- _ACTION ITEM_
Give the number of lines in the records below that contain the word "Servisi". State only that number.

- _DATA FOR REVIEW_

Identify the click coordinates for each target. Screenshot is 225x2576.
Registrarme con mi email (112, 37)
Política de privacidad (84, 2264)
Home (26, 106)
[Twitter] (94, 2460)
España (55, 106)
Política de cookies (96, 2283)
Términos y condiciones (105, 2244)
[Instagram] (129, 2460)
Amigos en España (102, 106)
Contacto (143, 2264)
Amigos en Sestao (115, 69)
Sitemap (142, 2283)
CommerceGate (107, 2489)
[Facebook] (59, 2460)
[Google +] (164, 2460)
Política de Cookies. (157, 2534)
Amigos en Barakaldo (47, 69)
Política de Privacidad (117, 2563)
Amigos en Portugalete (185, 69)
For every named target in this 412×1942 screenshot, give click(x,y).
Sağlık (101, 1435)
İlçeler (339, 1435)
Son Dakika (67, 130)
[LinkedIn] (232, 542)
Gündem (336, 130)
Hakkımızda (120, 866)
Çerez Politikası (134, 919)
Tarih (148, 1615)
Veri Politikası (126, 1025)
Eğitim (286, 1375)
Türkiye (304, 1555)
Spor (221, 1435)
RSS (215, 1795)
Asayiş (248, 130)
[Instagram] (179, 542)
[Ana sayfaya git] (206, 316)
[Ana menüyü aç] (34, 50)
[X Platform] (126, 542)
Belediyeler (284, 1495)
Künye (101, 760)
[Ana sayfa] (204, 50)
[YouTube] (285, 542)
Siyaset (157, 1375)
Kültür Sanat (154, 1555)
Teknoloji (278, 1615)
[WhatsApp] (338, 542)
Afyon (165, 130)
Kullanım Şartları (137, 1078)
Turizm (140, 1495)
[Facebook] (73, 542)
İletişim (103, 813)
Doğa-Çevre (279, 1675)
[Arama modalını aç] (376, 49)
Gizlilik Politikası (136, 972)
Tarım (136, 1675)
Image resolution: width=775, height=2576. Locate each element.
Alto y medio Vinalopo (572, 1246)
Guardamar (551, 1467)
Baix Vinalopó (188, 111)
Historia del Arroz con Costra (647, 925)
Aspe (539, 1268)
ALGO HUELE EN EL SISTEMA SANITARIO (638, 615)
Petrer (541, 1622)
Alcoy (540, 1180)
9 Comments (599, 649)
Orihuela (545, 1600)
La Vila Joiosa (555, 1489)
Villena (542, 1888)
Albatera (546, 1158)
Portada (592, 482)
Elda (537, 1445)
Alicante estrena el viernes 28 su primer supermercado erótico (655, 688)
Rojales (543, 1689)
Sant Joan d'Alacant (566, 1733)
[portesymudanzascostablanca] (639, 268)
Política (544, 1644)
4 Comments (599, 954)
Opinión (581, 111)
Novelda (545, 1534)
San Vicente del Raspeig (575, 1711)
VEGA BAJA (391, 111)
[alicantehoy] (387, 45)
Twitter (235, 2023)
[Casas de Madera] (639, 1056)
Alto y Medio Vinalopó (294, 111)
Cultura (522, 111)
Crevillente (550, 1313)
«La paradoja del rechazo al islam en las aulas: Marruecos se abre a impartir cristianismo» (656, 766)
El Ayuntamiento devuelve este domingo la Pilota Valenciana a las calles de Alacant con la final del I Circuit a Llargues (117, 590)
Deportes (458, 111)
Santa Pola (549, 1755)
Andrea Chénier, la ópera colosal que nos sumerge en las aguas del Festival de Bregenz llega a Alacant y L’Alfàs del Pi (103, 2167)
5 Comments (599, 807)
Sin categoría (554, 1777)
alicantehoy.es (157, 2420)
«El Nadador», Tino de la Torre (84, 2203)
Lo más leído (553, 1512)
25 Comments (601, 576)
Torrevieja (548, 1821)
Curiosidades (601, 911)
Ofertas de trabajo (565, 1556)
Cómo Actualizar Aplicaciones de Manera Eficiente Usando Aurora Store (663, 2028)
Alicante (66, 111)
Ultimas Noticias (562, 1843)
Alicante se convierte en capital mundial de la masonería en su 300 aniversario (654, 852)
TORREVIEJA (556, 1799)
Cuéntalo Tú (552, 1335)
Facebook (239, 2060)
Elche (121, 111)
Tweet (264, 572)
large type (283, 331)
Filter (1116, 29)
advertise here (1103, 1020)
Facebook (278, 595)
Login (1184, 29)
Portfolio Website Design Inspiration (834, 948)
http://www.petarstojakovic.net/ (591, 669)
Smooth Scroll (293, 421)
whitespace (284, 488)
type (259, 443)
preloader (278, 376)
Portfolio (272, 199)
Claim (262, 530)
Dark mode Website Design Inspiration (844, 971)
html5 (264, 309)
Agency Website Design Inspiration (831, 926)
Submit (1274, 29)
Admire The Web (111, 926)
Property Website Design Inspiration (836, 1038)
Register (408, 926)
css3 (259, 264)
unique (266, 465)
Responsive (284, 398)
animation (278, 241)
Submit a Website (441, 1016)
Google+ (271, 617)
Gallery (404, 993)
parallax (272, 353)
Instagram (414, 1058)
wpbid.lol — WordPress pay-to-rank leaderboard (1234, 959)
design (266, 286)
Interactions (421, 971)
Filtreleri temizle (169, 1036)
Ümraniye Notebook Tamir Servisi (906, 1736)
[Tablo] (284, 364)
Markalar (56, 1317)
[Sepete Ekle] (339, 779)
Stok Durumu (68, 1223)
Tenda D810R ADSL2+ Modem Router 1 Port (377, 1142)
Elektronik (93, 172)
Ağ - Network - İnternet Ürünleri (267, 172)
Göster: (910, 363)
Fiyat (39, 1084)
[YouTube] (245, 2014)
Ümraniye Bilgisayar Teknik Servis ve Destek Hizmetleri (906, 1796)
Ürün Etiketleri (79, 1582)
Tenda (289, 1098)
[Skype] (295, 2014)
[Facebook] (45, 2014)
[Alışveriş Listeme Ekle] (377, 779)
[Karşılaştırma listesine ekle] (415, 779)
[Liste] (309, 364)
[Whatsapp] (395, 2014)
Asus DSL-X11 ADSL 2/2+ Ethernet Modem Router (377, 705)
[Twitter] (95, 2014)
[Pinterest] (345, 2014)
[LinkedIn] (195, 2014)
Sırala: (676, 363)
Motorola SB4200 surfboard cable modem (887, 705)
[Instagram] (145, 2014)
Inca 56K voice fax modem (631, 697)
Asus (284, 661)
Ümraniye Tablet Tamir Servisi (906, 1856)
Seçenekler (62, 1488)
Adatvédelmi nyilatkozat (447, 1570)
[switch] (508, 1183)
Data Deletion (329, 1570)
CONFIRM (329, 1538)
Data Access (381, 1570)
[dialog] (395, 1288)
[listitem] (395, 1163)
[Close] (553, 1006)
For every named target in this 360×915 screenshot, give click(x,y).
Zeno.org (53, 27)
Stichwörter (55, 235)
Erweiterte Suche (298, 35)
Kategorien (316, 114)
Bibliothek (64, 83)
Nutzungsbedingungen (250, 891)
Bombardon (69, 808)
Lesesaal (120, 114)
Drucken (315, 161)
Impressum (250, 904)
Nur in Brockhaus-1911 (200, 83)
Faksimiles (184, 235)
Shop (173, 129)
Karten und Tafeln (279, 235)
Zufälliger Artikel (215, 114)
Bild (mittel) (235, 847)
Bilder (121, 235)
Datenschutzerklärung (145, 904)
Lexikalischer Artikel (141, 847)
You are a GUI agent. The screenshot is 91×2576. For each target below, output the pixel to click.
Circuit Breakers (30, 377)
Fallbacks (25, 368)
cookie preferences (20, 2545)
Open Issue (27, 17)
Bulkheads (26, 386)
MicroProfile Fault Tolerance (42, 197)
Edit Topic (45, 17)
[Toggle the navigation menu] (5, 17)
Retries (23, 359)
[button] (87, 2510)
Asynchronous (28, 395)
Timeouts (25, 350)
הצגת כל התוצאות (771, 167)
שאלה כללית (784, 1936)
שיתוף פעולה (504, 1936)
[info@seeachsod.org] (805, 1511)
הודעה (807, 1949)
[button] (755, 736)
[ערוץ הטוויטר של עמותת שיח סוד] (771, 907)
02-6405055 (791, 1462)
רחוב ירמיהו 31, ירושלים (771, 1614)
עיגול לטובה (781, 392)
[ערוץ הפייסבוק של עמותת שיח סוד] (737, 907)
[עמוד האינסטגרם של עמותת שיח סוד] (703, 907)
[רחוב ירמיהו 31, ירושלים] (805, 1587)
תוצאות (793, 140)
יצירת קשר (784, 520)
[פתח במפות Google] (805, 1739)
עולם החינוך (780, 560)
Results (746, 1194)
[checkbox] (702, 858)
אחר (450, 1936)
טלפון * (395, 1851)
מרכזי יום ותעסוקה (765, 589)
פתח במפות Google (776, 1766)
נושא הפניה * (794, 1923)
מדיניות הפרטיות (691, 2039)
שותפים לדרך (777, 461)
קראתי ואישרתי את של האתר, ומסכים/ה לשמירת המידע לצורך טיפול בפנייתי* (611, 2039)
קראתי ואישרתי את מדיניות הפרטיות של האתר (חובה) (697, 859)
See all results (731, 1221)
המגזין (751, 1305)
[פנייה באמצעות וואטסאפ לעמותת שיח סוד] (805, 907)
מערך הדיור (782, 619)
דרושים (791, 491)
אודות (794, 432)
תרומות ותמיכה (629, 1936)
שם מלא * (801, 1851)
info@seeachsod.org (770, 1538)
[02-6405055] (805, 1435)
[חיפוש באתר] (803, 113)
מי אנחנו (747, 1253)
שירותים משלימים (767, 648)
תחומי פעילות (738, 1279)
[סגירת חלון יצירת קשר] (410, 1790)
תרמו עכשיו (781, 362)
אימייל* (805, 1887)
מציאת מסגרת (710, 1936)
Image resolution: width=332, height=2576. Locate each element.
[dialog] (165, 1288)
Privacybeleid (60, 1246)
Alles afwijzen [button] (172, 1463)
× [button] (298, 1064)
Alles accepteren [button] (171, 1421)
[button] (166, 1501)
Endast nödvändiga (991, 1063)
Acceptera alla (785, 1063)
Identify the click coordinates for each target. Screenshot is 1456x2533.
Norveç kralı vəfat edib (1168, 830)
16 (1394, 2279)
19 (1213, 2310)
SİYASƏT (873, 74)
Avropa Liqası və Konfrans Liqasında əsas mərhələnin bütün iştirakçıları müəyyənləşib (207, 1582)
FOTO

- _RESPONSE FOR THIS EXERCISE_
2